The relevance of personalized, dispersion-guided ablation is further supported by recent data from the Catheter Ablation for Atrial Fibrillation in Patients With End-Stage Heart Failure and Eligibility for Heart Transplantation (CASTLE-HTx) trial, which demonstrated that catheter ablation significantly reduced mortality and the need for advanced HF therapies in patients with end-stage HF and AF.5 While CASTLE-HTx focused on a different population, it reinforces the concept that rhythm control via ablation can yield substantial clinical benefits in patients with HF, particularly when a tailored approach is followed to adjust ablation to the underlying electrophysiological complexity.

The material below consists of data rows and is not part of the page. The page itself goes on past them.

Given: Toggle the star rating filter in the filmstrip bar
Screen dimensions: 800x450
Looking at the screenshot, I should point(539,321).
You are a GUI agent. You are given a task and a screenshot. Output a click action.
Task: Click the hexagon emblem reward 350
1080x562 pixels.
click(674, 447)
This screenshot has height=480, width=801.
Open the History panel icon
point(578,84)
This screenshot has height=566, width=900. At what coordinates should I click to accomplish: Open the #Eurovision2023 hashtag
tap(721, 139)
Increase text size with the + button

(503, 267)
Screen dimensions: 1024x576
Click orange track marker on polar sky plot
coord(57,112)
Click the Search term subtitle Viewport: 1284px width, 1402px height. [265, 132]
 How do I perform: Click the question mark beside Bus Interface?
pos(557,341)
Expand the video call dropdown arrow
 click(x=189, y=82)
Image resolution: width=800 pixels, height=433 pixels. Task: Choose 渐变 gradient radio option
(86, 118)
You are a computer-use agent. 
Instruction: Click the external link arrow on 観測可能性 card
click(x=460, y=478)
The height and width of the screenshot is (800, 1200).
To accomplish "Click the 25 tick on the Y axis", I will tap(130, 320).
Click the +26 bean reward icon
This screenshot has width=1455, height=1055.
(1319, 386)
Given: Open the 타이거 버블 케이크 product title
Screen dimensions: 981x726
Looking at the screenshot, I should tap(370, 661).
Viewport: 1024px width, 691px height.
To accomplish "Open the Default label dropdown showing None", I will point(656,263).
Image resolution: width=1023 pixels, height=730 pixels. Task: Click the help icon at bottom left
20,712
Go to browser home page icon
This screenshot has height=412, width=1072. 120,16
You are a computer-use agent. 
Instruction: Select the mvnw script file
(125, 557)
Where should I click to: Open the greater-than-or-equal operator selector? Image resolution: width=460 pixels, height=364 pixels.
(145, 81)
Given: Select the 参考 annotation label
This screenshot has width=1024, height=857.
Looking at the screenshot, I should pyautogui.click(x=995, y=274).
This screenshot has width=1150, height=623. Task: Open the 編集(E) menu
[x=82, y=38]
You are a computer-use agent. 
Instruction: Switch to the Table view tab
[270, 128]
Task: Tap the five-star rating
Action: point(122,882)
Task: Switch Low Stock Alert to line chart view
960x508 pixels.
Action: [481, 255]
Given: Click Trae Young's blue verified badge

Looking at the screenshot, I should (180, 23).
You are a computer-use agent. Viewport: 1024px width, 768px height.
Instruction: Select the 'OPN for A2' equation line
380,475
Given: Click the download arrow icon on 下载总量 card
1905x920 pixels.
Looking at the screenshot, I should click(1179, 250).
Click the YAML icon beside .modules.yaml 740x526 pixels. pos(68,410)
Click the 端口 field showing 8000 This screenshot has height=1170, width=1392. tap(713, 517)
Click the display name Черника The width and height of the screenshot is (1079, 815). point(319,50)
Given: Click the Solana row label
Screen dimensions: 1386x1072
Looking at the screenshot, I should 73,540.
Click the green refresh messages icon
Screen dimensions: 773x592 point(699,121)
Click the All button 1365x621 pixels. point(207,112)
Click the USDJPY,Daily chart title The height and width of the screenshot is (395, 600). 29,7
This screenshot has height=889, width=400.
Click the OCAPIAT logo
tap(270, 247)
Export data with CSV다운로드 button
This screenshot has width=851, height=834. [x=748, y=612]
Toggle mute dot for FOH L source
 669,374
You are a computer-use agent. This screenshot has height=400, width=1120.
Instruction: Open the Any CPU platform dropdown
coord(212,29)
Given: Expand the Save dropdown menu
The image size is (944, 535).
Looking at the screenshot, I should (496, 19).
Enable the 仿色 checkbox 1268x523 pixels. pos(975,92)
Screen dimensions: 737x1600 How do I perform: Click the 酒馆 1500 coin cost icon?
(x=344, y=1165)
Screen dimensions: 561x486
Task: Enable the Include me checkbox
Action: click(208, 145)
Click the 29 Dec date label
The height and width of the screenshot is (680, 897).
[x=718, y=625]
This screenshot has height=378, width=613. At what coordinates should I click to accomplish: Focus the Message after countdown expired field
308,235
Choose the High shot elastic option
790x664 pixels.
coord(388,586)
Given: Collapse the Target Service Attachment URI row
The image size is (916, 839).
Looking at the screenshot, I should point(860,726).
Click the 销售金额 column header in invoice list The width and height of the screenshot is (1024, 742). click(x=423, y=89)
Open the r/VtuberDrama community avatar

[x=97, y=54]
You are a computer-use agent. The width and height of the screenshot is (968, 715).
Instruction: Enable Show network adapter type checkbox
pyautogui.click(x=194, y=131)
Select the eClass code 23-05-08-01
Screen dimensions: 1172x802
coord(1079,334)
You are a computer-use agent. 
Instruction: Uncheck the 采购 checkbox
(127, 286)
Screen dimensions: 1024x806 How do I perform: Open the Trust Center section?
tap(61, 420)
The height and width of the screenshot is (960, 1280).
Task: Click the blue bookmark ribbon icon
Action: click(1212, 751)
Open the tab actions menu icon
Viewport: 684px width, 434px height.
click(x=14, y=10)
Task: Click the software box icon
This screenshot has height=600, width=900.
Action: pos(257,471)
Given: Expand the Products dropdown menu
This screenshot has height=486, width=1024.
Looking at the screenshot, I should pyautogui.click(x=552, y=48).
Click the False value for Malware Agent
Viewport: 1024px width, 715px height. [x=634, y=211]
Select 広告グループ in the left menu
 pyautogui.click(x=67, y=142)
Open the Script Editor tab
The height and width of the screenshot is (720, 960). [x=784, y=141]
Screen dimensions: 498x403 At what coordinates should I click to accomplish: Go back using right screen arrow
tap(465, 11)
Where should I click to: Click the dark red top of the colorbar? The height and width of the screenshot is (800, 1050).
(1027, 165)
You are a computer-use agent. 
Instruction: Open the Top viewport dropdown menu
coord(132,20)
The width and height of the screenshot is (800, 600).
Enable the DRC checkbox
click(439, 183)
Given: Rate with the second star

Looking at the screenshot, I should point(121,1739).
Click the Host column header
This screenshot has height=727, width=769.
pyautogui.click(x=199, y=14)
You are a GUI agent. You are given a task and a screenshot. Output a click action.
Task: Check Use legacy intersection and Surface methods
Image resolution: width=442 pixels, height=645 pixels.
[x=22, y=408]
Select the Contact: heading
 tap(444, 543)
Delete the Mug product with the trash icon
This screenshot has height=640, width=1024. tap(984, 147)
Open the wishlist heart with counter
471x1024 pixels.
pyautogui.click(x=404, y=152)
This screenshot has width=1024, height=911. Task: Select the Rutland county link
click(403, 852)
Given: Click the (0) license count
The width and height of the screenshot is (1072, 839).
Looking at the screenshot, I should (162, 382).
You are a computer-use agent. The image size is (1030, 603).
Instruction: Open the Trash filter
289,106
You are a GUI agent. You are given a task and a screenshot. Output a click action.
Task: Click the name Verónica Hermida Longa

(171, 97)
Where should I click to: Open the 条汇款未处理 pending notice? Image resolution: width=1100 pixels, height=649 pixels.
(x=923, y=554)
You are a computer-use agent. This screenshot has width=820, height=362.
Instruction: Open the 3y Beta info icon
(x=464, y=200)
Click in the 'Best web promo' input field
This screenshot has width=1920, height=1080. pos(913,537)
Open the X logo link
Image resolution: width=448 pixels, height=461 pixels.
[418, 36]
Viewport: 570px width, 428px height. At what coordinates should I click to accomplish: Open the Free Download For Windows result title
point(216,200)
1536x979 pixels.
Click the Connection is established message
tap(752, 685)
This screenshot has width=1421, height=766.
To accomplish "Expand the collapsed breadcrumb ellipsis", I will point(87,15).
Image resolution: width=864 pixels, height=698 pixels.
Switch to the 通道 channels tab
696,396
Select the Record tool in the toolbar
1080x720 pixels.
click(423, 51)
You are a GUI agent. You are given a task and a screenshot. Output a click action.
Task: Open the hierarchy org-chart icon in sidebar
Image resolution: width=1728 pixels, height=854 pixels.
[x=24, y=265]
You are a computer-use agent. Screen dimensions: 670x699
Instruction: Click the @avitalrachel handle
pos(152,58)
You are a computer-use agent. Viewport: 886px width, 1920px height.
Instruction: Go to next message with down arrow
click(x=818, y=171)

In conclusion, this sub-analysis of the TAILORED-AF trial demonstrates that personalized, dispersion-guided ablation targeting regions of spatiotemporal dispersion improves FFAF compared with anatomical PVI across NYHA classes. Patients with NYHA class III symptoms derived a significant benefit from tailored ablation compared with PVI in terms of FFAF/AT after 1 or 2 procedures. These findings emphasize the importance of individualized ablation strategies and provide a rationale for further prospective studies in HF populations.

Disclosures

The authors have no conflicts of interest to disclose.

Acknowledgments

Registration Identification

Clinicaltrials.gov NCT04702451.

Funding Sources

This study is funded by Volta Medical.

Authorship

All authors attest they meet the current ICMJE criteria for authorship.

Patient Consent

All patients provided written informed consent.

Ethics Statement

The trial received Investigational Device Exemption by the Food and Drug Administration (since the use of the AI adjudication system to guide ablation is investigational in the United States) and was approved by the institutional or ethics review board at each center: Western IRB (WIRB), Ascension St. Vincent IRB, Rhode Island Hospital IRB (United States), CPP SUD-EST IV (France), Technische Universitat Munchen (TUM) Ethikkommission, Landesarztekammer Baden-Wurttemberg Ethikkommission (Germany), OLV Ziekenhuis vzw Ethisch Comite (Belgium), and Brabant Medical Ethics Committee (Netherlands). The study was conducted in accordance with principles of the Declaration of Helsinki.

Disclaimer

Given her role as Associate Editor, Isabel Deisenhofer had no involvement in the peer review of this article and has no access to information regarding its peer review. Full responsibility for the editorial process for this article was delegated to Editor-in-Chief Jeanne E. Poole and Deputy Editor Hamid Ghanbari.